This and that for your Thursday reading.
- Mariano Zafra and Javier Salas offer a handy visual aid as to how COVID-19 spreads indoors - showing that masking is a valuable partial solution, but that effective ventilation can significantly reduce community transmission. And Jessica Wong reports on the results of a teachers' survey showing how COVID-19 has dumped far more stress and responsibility on already-overworked educators.
- Meanwhile, Apoorva Mandavilli discusses how some COVID-19 patients wind up with antibodies which attack their own bodies rather than the virus.
- George Monbiot exposes how the UK's move to privatize the coronavirus response resulted in untrained teenagers being handed the work of health professionals - with corporate cronies pocketing the difference even while failing to perform their duties.

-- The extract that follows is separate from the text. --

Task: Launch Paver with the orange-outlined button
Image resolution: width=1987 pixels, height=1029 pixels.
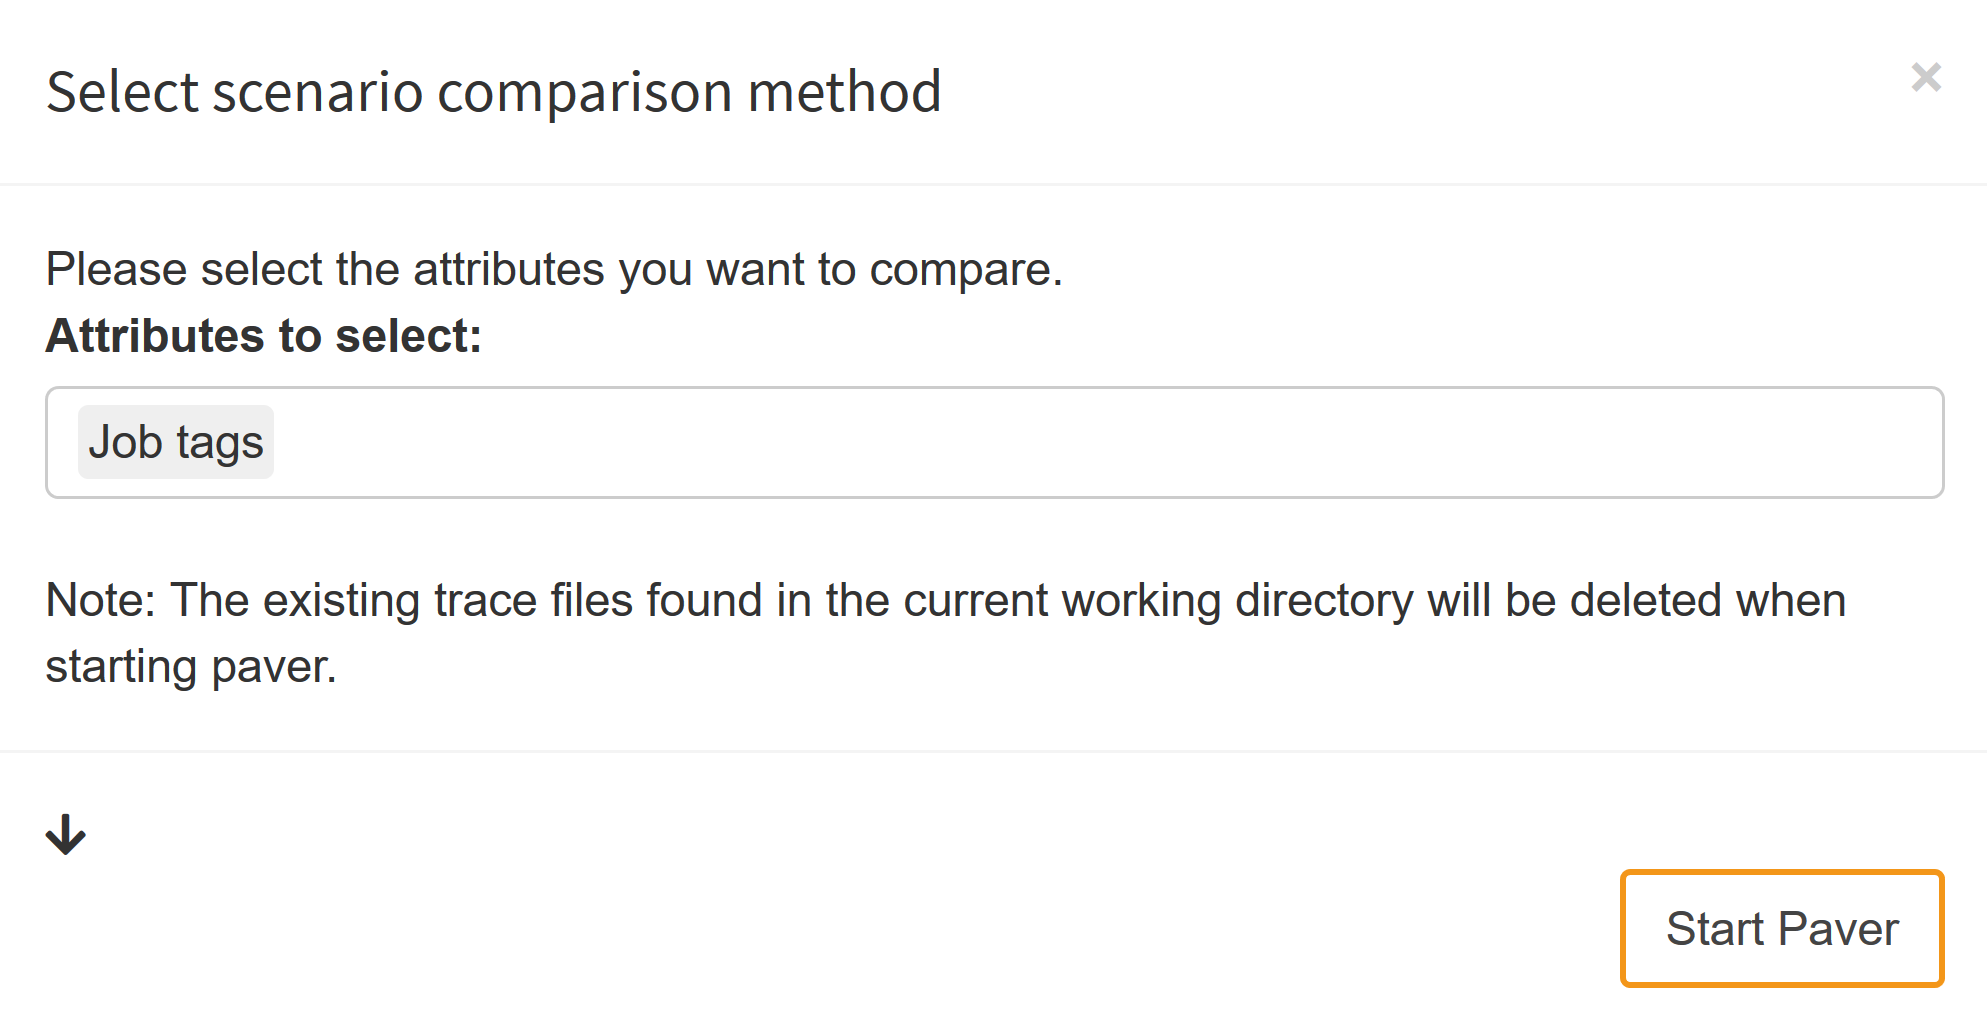Action: pos(1781,928)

- Gordon Asmundson writes about five of the most dangerous mental health effects of the COVIS-19 pandemic. And John Paul Tasker reports on the wide range of social ills documented in the latest annual report from the Public Health Agency of Canada.
- Corey Ranger argues that the Kenney UCP's response to the opioid crisis amounts to nothing less than social murder. And Zak Vescera reports on Saskatchewan's overdose crisis - which continues to worsen as Scott Moe prefers to spend his time posturing against Ottawa rather than saving lives in his own province.
- Campbell Clark discusses how the Trudeau Libs are trying to use the pandemic as an excuse to clamp down on access to information.
- Finally, Willy Blomme offers a reminder that it's never too late to change the world for the better. And Glen Pearson writes about the need for people to join together in order to accomplish the task.